La guerre de Kippour 1973

La guerre de Kippour 1973

La guerre de Kippour de 1973, la plus « étendue » des guerres de l’histoire modernes du Moyen-Orient, est ainsi nommée car elle débuta le Jour du Grand Pardon (Yom Kippour), le jour le plus sacré de prières et de jeûne du calendrier juif.

La guerre de Kippour commença par une attaque arabe surprise lancée sur Israël le samedi 6 octobre 1973. Ce jour-là, les forces militaires égyptiennes et syriennes ouvrirent les hostilités sachant que les militaires israéliens participeraient aux célébrations religieuses associées à Yom Kippour et que par conséquent, leur garde serait provisoirement abaissée.

Les forces combinées égyptiennes et syriennes amassèrent un nombre d’hommes équivalent à celui détenu par l’OTAN en Europe de l’Ouest. Sur les hauteurs du Golan seuls 150 chars israéliens s’opposèrent aux 1 400 chars syriens et dans la région de Suez, seuls 500 soldats israéliens firent face aux 80 000 soldats égyptiens.

D’autres nations arabes apportèrent leur aide aux Égyptiens et aux Syriens. L’Irak transféra un escadron d’avions de combat en Égypte quelques mois avant le début des hostilités. Des pilotes irakiens sur des MIGs construits par des Russes furent utilisés contre les Israéliens sur le plateau du Golan, avec 18 000 soldats irakiens.

L’Arabie Saoudite et le Koweït financèrent effectivement la guerre du côté des Arabes.

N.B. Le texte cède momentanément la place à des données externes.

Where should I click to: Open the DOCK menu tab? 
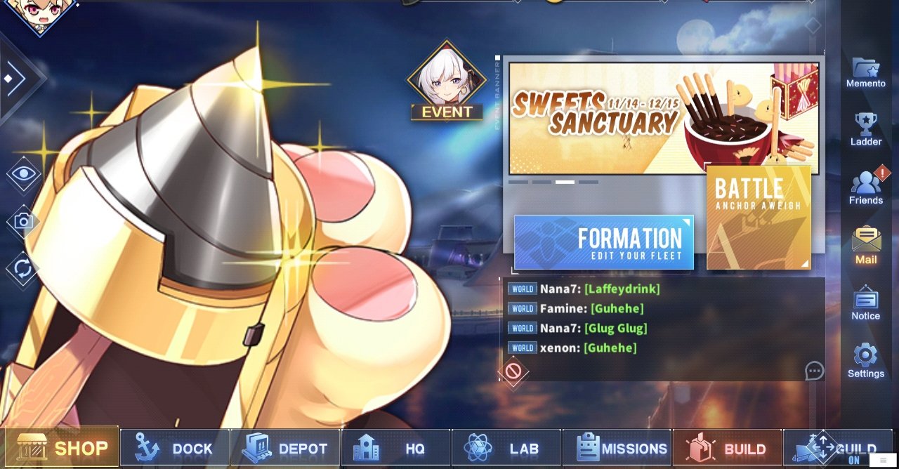click(174, 448)
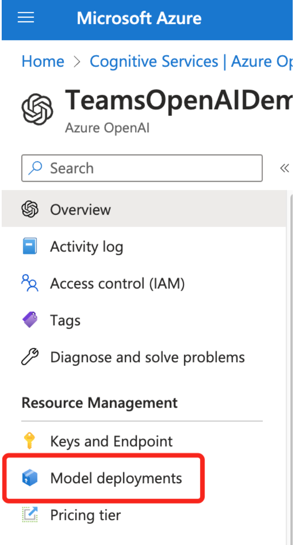Click the purple Tags icon

click(30, 320)
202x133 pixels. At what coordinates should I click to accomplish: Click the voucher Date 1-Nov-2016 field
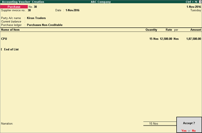click(x=72, y=10)
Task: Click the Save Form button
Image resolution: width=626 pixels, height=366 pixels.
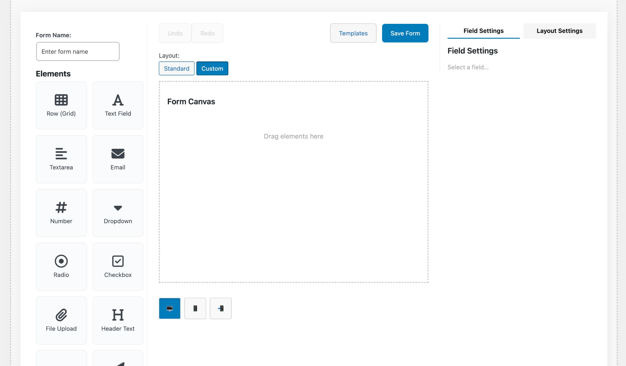Action: point(405,33)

Les troupes saoudiennes – environ 3 000 hommes – participèrent également à la guerre. La Libye livrera à l’Égypte des Mirages construits par les Français et au cours des années 1971 à 1973, la Libye finança la modernisation de l’appareil militaire égyptien, pour une somme à hauteur de 1 milliard de dollars utilisée pour l’achat d’armes modernes russes.

D’autres nations arabes apportèrent leur contribution aux Égyptiens et aux Syriens notamment la Tunisie, le Soudan et le Maroc. La Jordanie envoya également deux brigades blindées et trois unités d’artillerie pour soutenir les Syriens.

Face à une telle attaque, les forces israéliennes ont tout d’abord été rapidement submergées.

Dans un délai de deux jours, les Égyptiens réussirent à traverser le Canal de Suez et se déplacer jusqu’à 25 km à l’intérieur des terres occupées auparavant par les troupes israéliennes les plus avancés dans le Sinaï.

Les troupes syriennes avancèrent à la même distance, atteignant certains points stratégiques sur les hauteurs du Golan dans le nord d’Israël. Le 7 octobre, les signes militaires étaient inquiétants pour Israël.

Toutefois, le 8 octobre, les forces israéliennes, renforcées par les soldats de réserve appelés, contre-attaquent dans le Sinaï. Ils repoussent l’armée égyptienne et traversent le Canal de Suez au sud d’Ismaïlia. Ici, les Israéliens utilisent la route Suez-Caire pour avancer vers la capitale égyptienne, Le Caire, et arrivent à 6,5 km de la ville.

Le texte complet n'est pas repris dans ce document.